For the Solemnity of the Epiphany of the Lord
Next Sunday is the feast of the Baptism of the Lord.
That is officially the last day of the Church’s Christmas season.
Today through next Sunday are the days of “Epiphany Week”— or “Epiphany Octave”— within the season of Christmas.
The word “Epiphany” means literally “great revelation” or “great showing.”
All of “Epiphany Week” is a GREAT SHOWING of the nature and identity of the Child born in Bethlehem.
It is a GREAT SHOWING of his work, his mission— his purpose in the world.
Today we see astrologers arrive in Bethlehem from some far country east of Israel.
These “wise men” throw themselves on the ground to worship the Child.
They offer him gifts that suggest what future has now been born in a stable.
They give him the bitter and intoxicating myrrh-spice of prophetic ecstasy.
They present him the sweet frankincense of priestly sacrifice.
They offer him the gleaming gold of kingly wealth and glory.
With these three gifts, the Magi are paying homage to Him who is a prophet, a priest and a king.
The daily Mass on the other days of “Epiphany Week” also give us other GREAT SHOWINGS of the power, mystery and glory of this Child born of Mary.
Two of the Epiphany Week Gospels show him curing those suffering disease and pain, the possessed, the lunatics, the paralyzed.
He heals them all.
In another Epiphany Week Gospel he turns five loaves of bread and two fish into enough to feed more than five thousand persons.
Yet another Epiphany Week Gospel shows him to us in the darkest hours before dawn, as he walks upon the waters of a storm-tossed lake, steps into the boat of his terrified disciples, and causes the storm to die away.
The forces of nature fall down in obedience to the Man-child born of Mary.
Another Epiphany Week Gospel shows him in his home town daring to claim the fulfillment of the messianic prophecy that begins with the words, “The spirit of the Lord is upon me; therefore he has anointed me.”
Later in Epiphany Week, John the Baptist comes forward in the Gospel to testify that the GREAT SHOWING, the EPIPHANY, is complete.
That is the last time we ever hear John the Baptist in the Gospel, speaking as his last words: “That is my joy, and it is complete.”
Epiphany Week and the Lord’s Baptism are a GREAT SHOWING of the Good News that the Christ Child has divine power and divine glory.
A Messiah of power, glory and divinity naturally draws us to bow down and worship him with the Magi.
However, another kind of “epiphany” awaits us— the epiphany of Holy Week: an epiphany, a SHOWING not of divine power and glory, but of human weakness, suffering, humiliation and death.
We know that beyond his cross there is a further epiphany of our Lord in his Resurrection, and that the Epiphany of the Resurrection is again one of divine power, glory and life.
Nonetheless, most of his own contemporaries saw his tortured agony and death as an epiphany that finally proved Jesus was not the Messiah.

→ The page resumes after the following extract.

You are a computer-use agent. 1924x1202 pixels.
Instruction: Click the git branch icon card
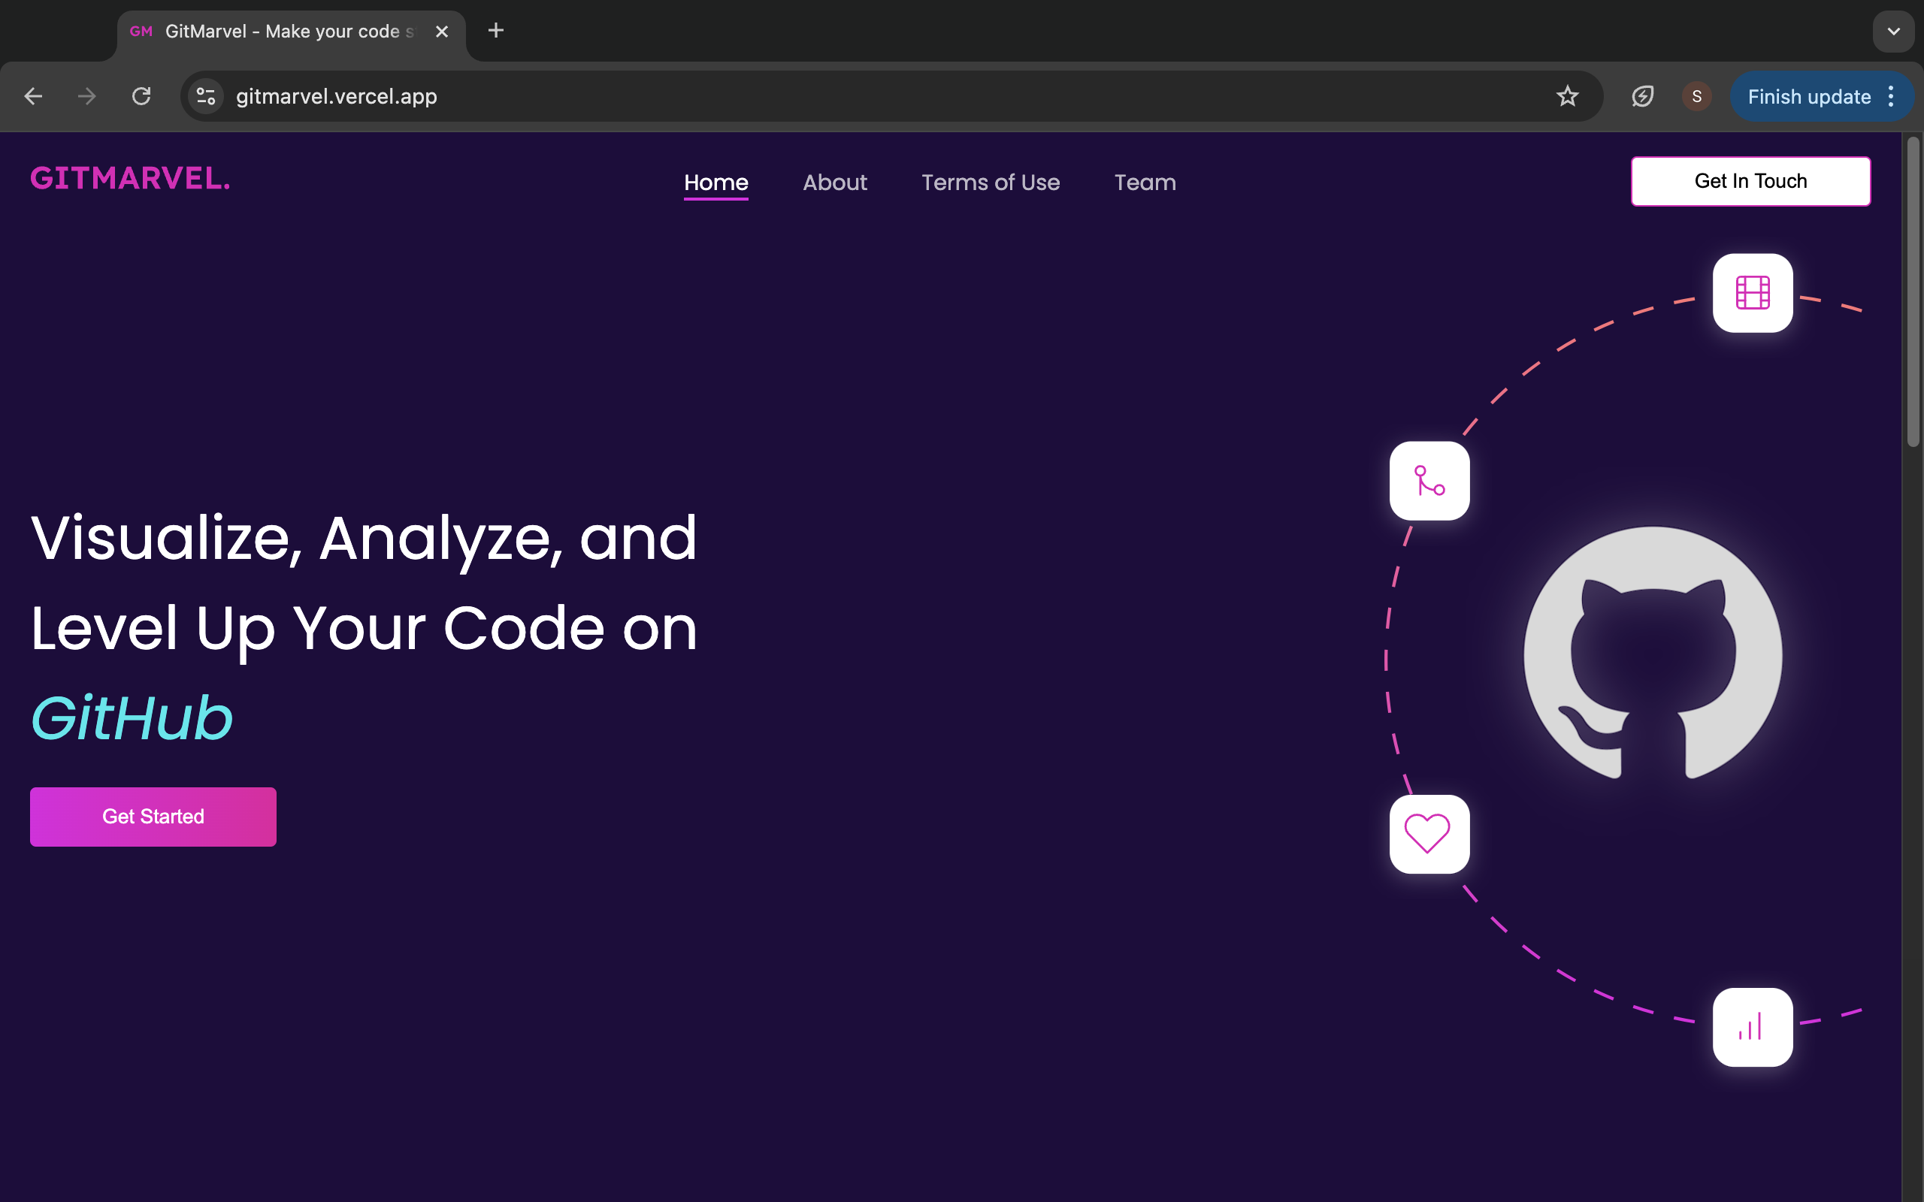coord(1429,481)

The paradox of a divine Messiah who is shown not only in power and glory, but also in humiliation and death is also the paradox of Christmas: the Child born of Mary is BOTH GOD AND MAN.
Next Sunday’s feast of the Lord’s Baptism— the last day of the Christmas season— continues the paradox.
The Sinless Christ submits himself to the baptism of repentance preached by John.
In the context of that submission, another epiphany, another GREAT SHOWING takes place.
The Divine Spirit is shown in the descent of a dove above the head of the Anointed One.
Finally, a voice from heaven confirms everything that we celebrate in Christmas and Epiphany: this is God’s beloved Son in whom he is well pleased.
We are witnesses of that— witnesses commissioned by God in the sacraments of our faith in Christ.
We are witnesses of all that the Gospel shows us.
So we now flock to Christ, here at his altar.
We are members of the Church, a collective bride coming to meet Christ the groom.
We are here to offer him, not only gold, incense and myrrh, but to offer him ourselves.
We are here to be completed by him, but also to offer our own sufferings together with his.
We are here to offer him our humanity, but also to receive a share in his divinity.
Here, in the sacrament of his Flesh and Blood, he takes the guilt of our sins upon himself.
In return he gives us his own innocence to drink and eat.
Here, also, following the example of John the Baptist, we come to decrease so that the Epiphany, the GREAT SHOWING of Christ, might increase in us and throughout the world.